- [WHAT TO DO]:
1. From the article on RAG versus fine-tuning for defense NLP below, set down without any change the portion that opens with the words containing "RAG grounds language" and closes with "for untuned baselines.".
2. Write the next portion of the article on RAG and fine-tuning for defense NLP, beginning right after its final sentence.

RAG vs Fine-Tuning for Defense NLP

RAG vs Fine-Tuning for Defense NLP Applications

RAG grounds language model outputs in specific source documents with auditable attribution, while fine-tuning adapts the model's parametric knowledge to a domain. For defense intelligence requiring traceable evidence chains, RAG dominates — but embedding fine-tuning within the RAG pipeline combines both strengths, achieving 94.2% retrieval accuracy compared to 87.3% for untuned baselines.

"RAG and fine-tuning combined consistently outperform either approach alone — but for applications where knowledge must be traceable to specific documents, retrieval-augmented generation is not optional. It is the only architecture that provides the attribution chain that high-stakes decisions require."

The choice between RAG and fine-tuning is the most consequential architectural decision for any defense AI system that processes intelligence documents (see also how RAG systems work for defense applications). The decision determines whether generated outputs are grounded in citable source material (RAG) or drawn from the model's internalized knowledge (fine-tuning) — a distinction with direct implications for attribution, auditability, and institutional trust.

- [EXTRACTED RECORDS]:
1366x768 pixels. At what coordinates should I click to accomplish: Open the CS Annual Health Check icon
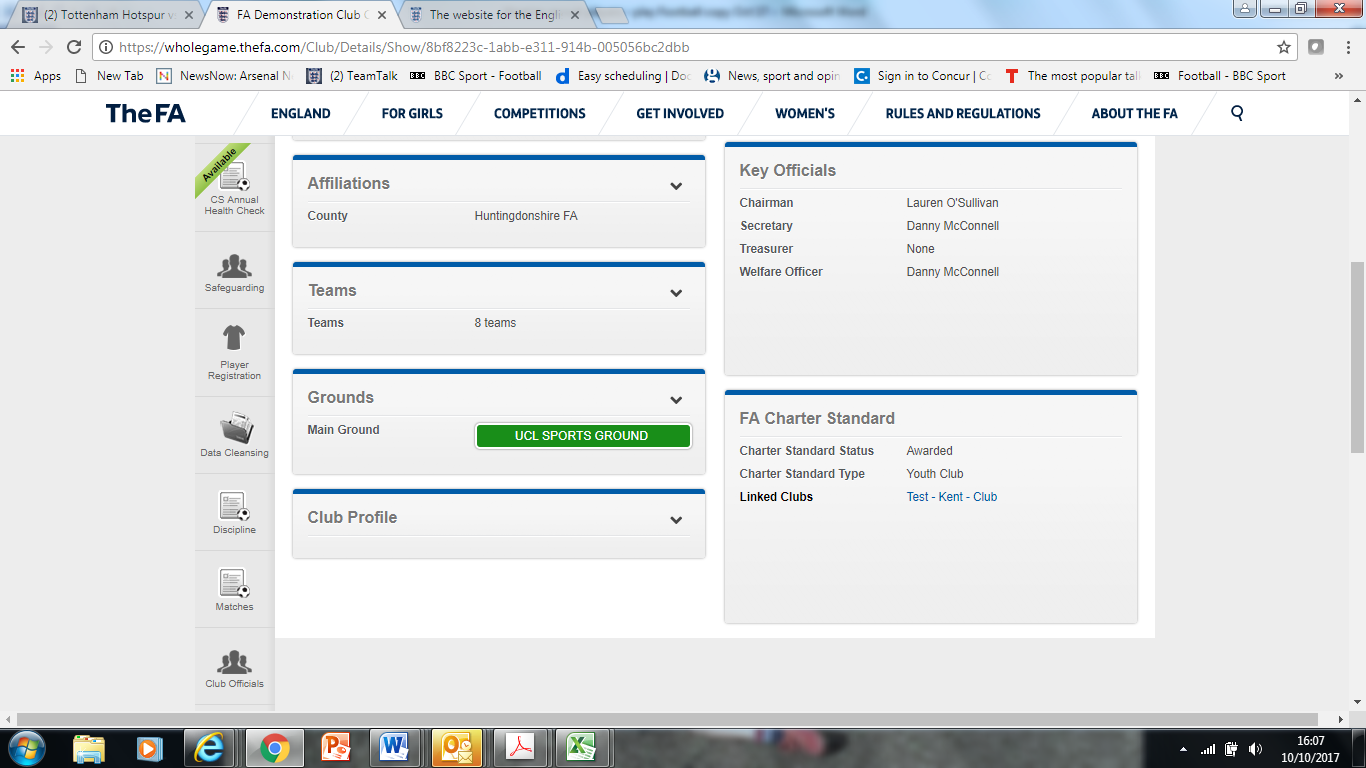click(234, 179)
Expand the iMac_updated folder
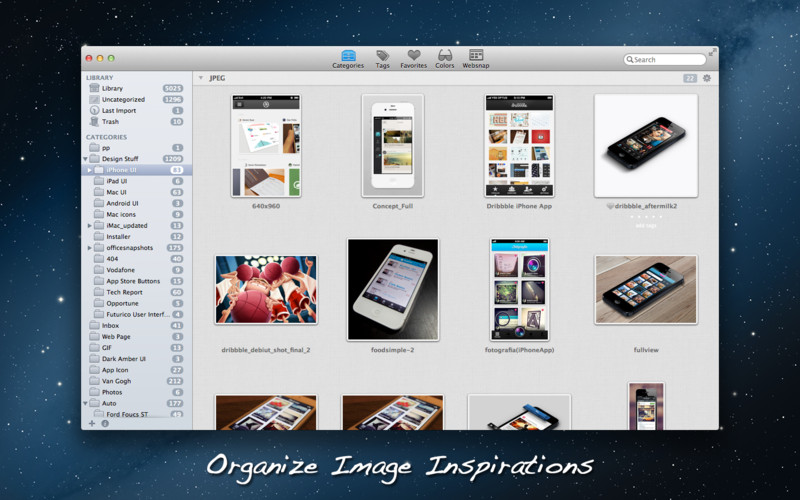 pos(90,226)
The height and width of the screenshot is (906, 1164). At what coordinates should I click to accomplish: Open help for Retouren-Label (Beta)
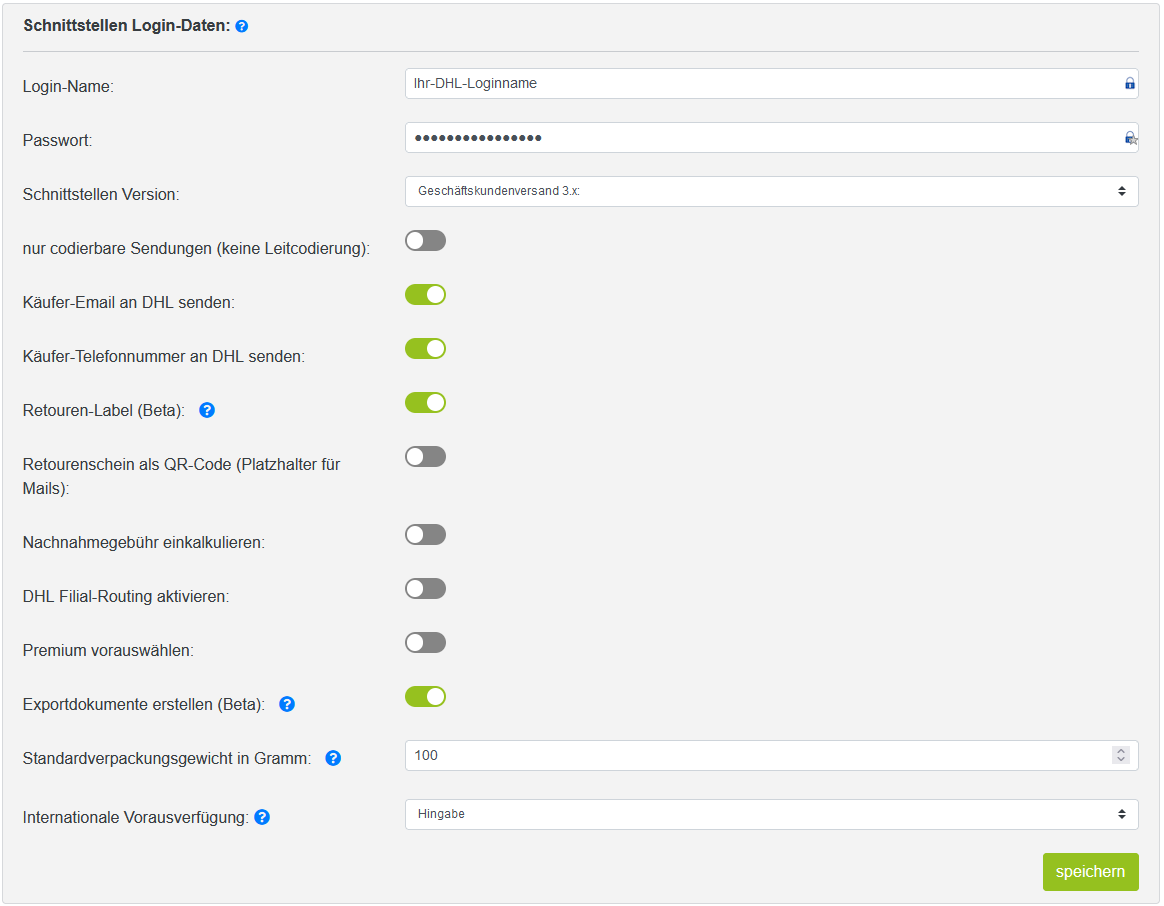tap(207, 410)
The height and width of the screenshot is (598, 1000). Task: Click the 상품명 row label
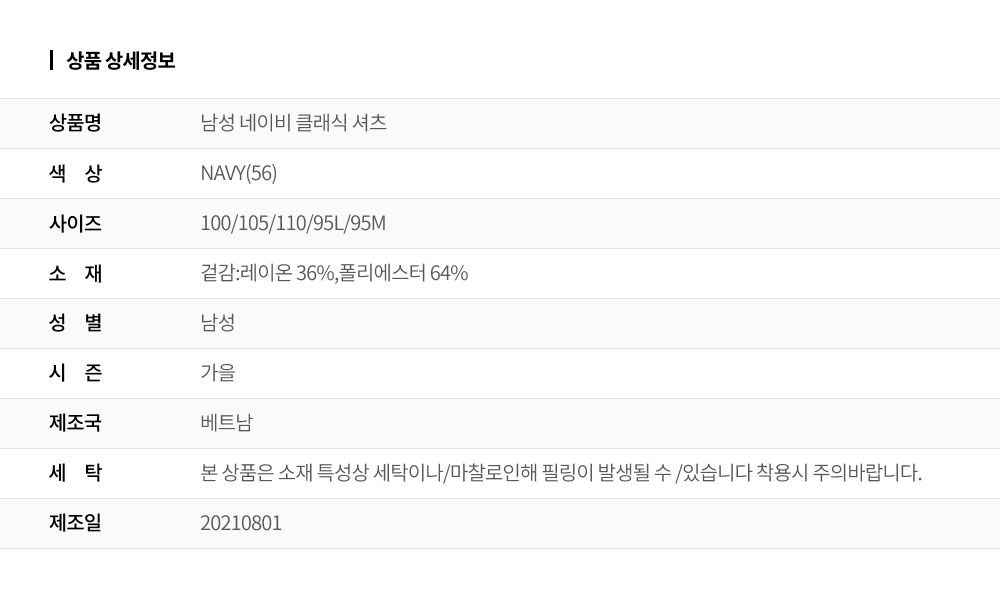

- [EXPECTED RESULTS]:
1.
RAG grounds language model outputs in specific source documents with auditable attribution, while fine-tuning adapts the model's parametric knowledge to a domain. For defense intelligence requiring traceable evidence chains, RAG dominates — but embedding fine-tuning within the RAG pipeline combines both strengths, achieving 94.2% retrieval accuracy compared to 87.3% for untuned baselines.

2.
Lewis et al. introduced retrieval-augmented generation in their 2020 NeurIPS paper Retrieval-Augmented Generation for Knowledge-Intensive NLP Tasks, demonstrating that coupling a pre-trained model with an external retrieval mechanism improved factual accuracy on knowledge-intensive tasks. The 2024 survey by Gao et al., Retrieval-Augmented Generation for Large Language Models, documented the subsequent evolution of RAG architectures and their growing adoption in enterprise and government applications.

How RAG and Fine-Tuning Differ

RAG retrieves evidence from an external document collection at query time and generates text grounded in that evidence. Fine-tuning modifies the model's weights using domain-specific training data, embedding domain knowledge into the model's parameters. The fundamental distinction is whether knowledge lives in the documents (RAG) or in the model (fine-tuning).

Dimension RAG Model Fine-Tuning Embedding Fine-Tuning (within RAG)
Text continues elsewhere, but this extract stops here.